A turnkey comparison harness against hnswlib lives in bench/ — downloads SIFT1M, runs both on the same bytes with matched parameters (M=16, ef_construction=200, ef_search=100, top-k=10), diffs the JSON reports.

SIFT1M, 1M × 128d, 10k queries, single-threaded Apple M-series:

metric	hnswz	hnswlib
build wall	358.6 s	473.1 s
build throughput	2.8k / s	2.1k / s
search QPS	4.6k / s	3.5k / s
search p50	218 µs	291 µs
search p99	335 µs	393 µs
recall@10	0.9804	0.9772

Faster than hnswlib on every axis, identical recall. One laptop, single-threaded, cosine distance over L2-normalized vectors. Don’t extrapolate to a cloud fleet; do run it on your own hardware if you care.

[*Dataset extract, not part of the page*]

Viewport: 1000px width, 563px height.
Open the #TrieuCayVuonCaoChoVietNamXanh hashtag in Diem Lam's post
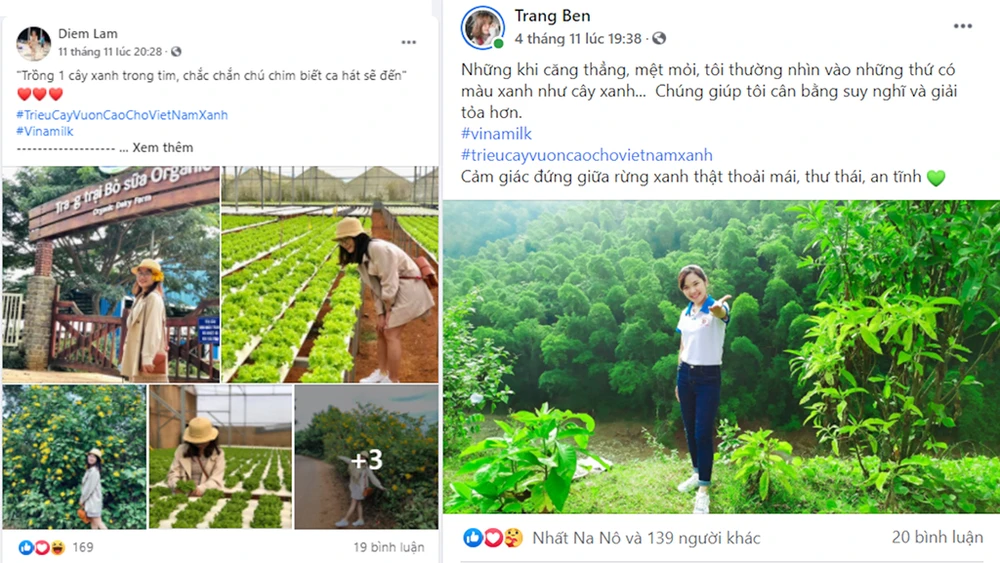tap(122, 115)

Fig. 05 — SIFT1M · 1M × 128d · 10k queries · single-threaded. Recall@10 within 0.003 of each other.

The honest caveat: hnswlib parallelizes add_items natively and hnswz’s writer path still serializes. That’s the obvious next thing.

What I learned

Zig’s @Vector gives you portable SIMD in a few lines, no intrinsics.
Being explicit about allocation turns out to be a superpower for a database. Every buffer has a known size, a known owner, a known lifetime.
The hard parts weren’t the HNSW algorithm. The HNSW paper is short and the pseudocode translates cleanly. The hard parts were the things around it: the WAL invariants, the kqueue state machine, making sure the id-space stays consistent across snapshot-then-replay.
Building your own thing is always more work than you estimate, and always worth it anyway.

What’s next

Multi-threaded ingest. Single-writer today. Not a fundamental limit — just the obvious next investment.
Richer metadata. Right now a vector is (id, filename). I want arbitrary payloads attached to each record without bloating the hot path.
Linux backend. I built this for my own use on a Mac, so the reactor is kqueue-only. Next up: spin up a Linux VM and port the I/O layer to io_uring.
A real REPL mode. Today’s REPL loads a pre-built index + vectors from disk and you just type text to get results back. I want to replace it with a REPL that connects to the server and speaks the wire protocol — so you can drive any opcode, not just search.

If you want to poke at it, source is on the repo — zig build gets you a binary, bench/run.sh siftsmall runs a 20-second smoke test against hnswlib. Feedback welcome; bug reports more welcome.